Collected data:
§
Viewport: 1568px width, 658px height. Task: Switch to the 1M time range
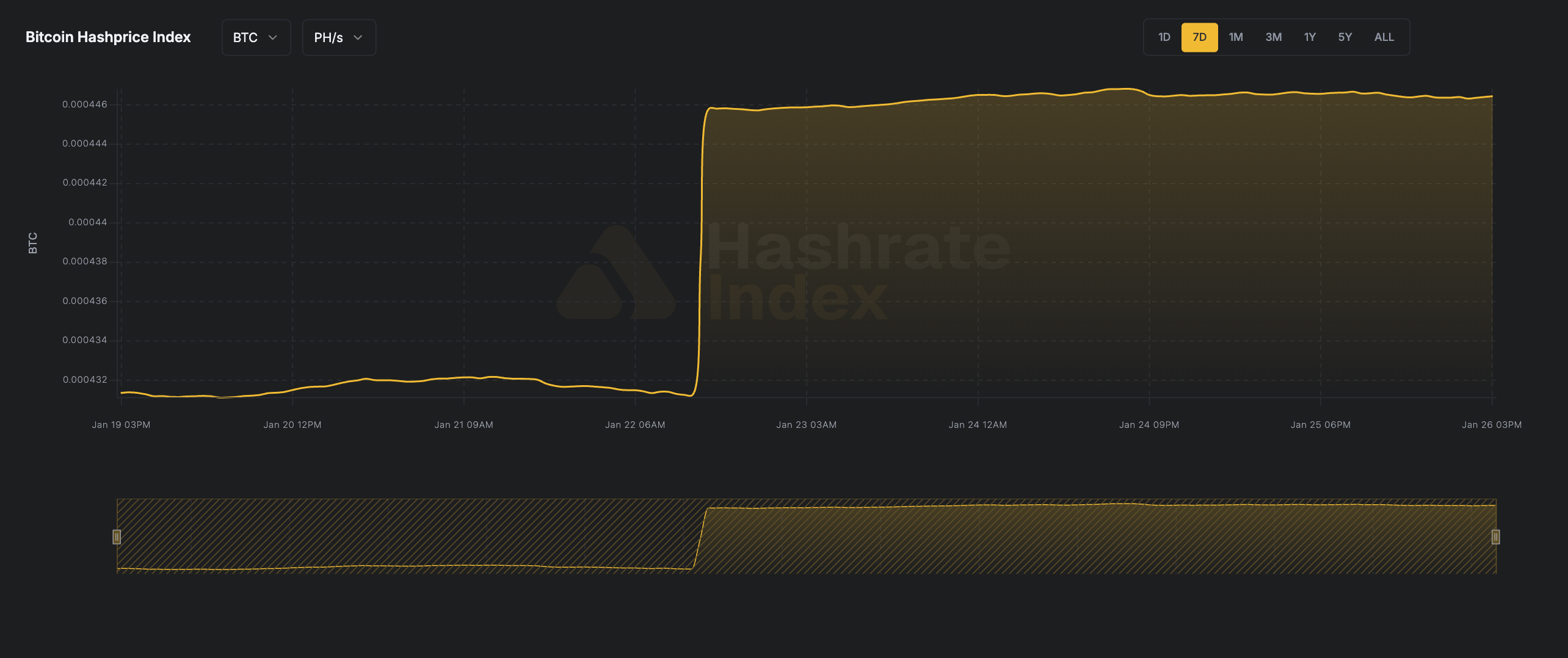click(x=1236, y=37)
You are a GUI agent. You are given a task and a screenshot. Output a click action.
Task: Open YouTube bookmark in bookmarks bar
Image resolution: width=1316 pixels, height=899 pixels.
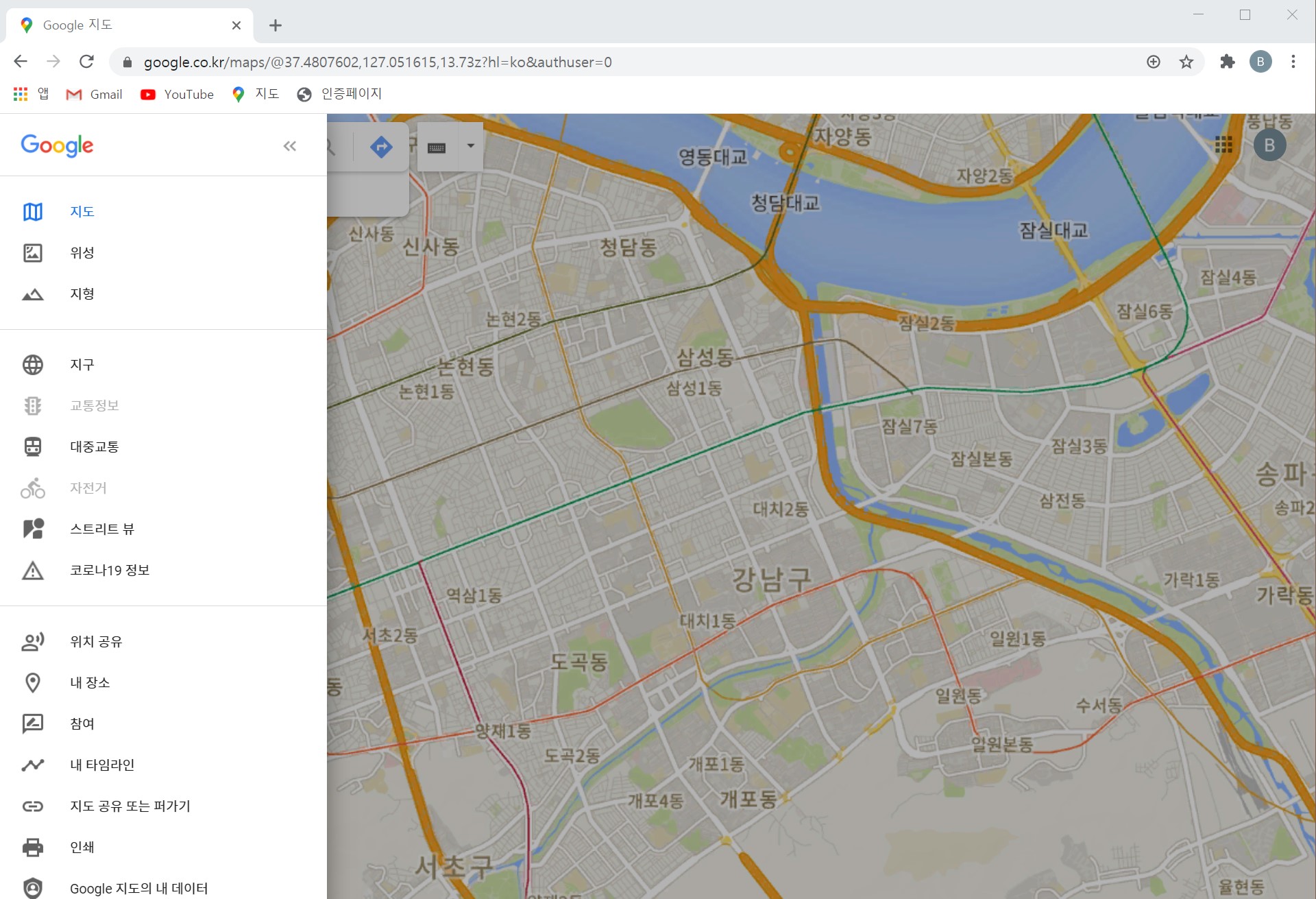pyautogui.click(x=177, y=95)
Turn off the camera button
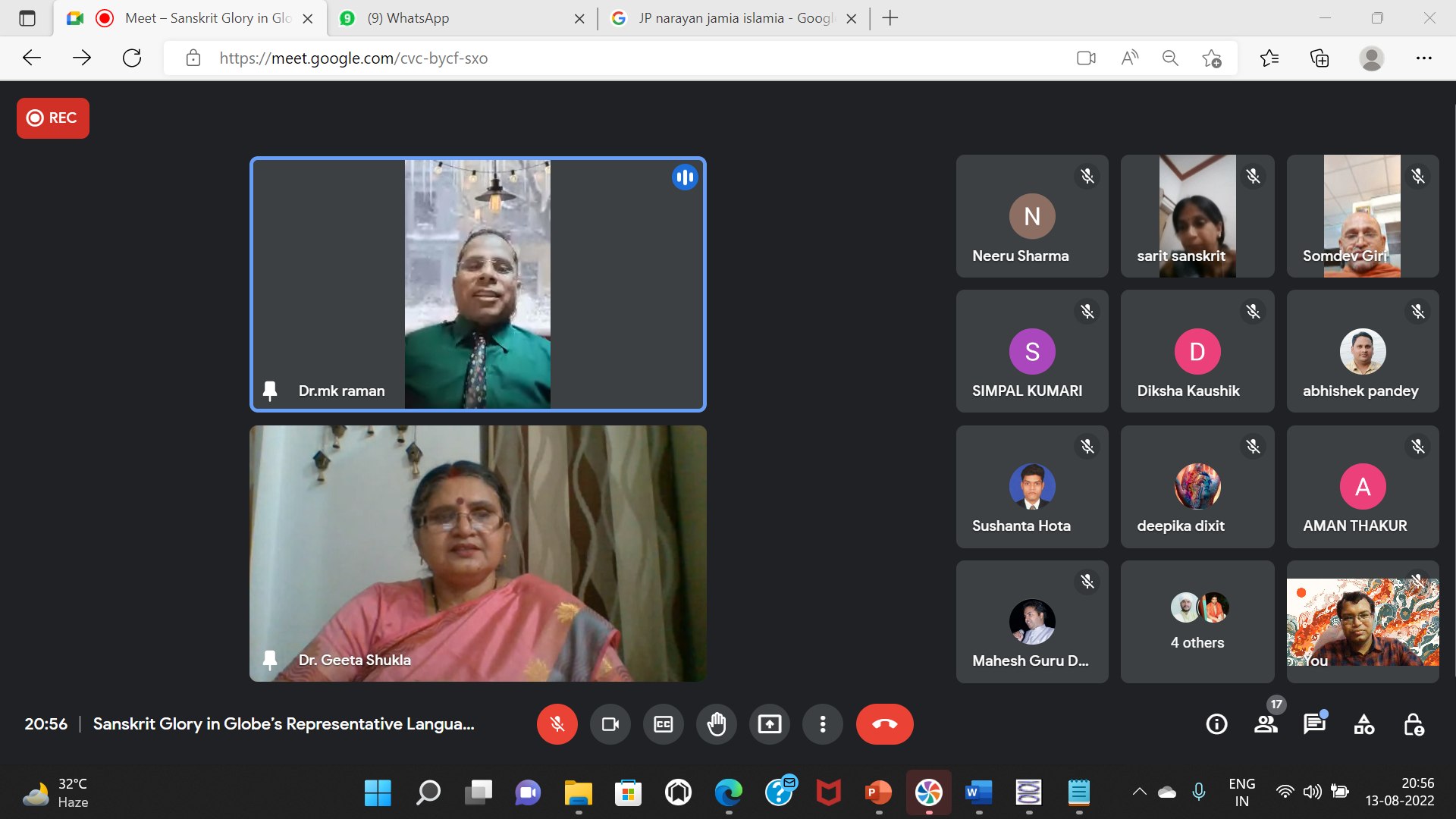 pos(610,724)
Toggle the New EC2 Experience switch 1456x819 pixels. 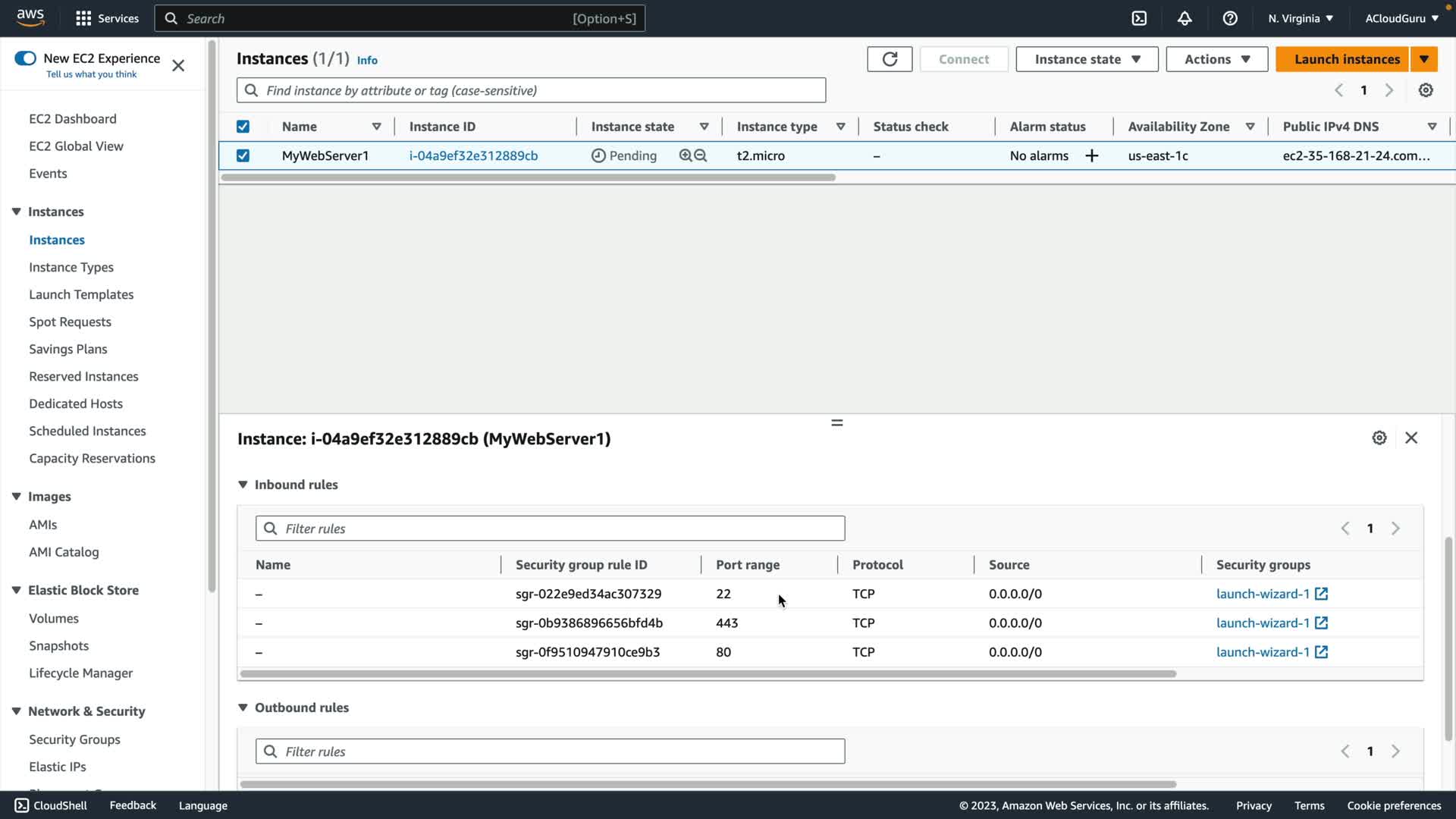click(x=25, y=58)
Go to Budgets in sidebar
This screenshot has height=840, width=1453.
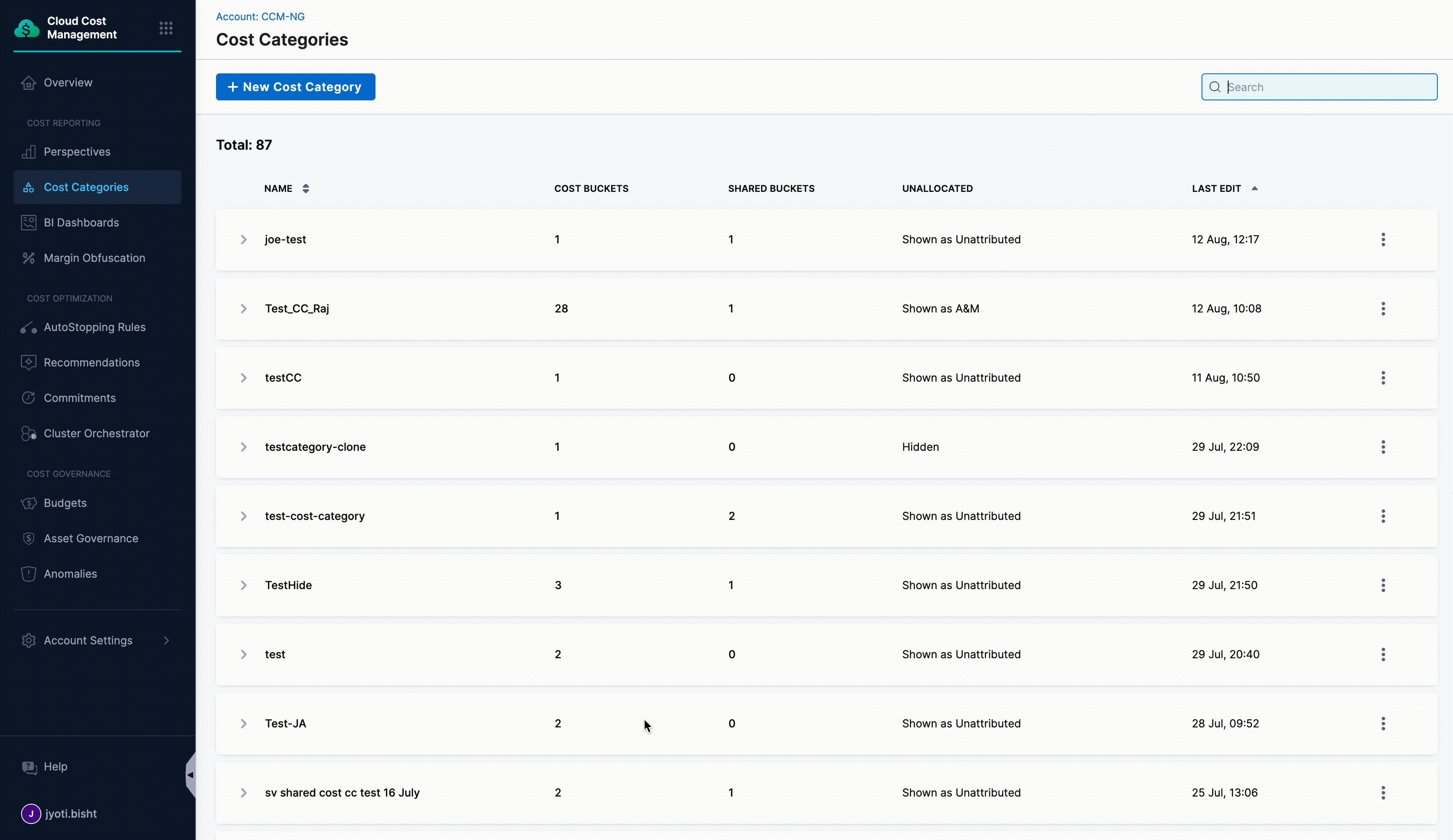65,503
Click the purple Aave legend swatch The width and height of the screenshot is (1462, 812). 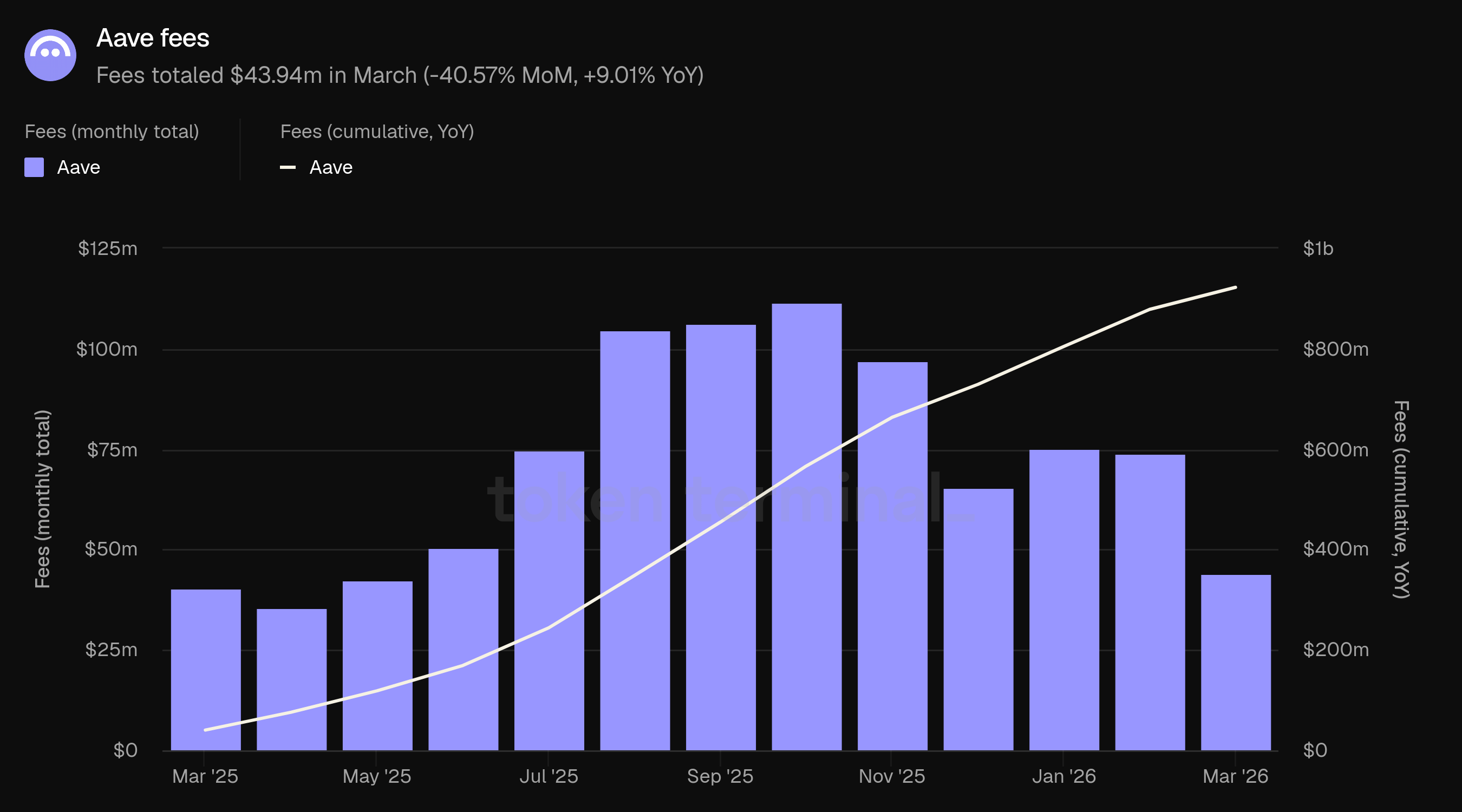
§
Problem details: Only the lines from the one with "This screenshot has height=840, width=1453." through the final line of the entries belong in the answer, set down exactly, with both ends included and no pictures.

Written reply:
This screenshot has height=840, width=1453.
65,503
Click the purple Aave legend swatch The width and height of the screenshot is (1462, 812). 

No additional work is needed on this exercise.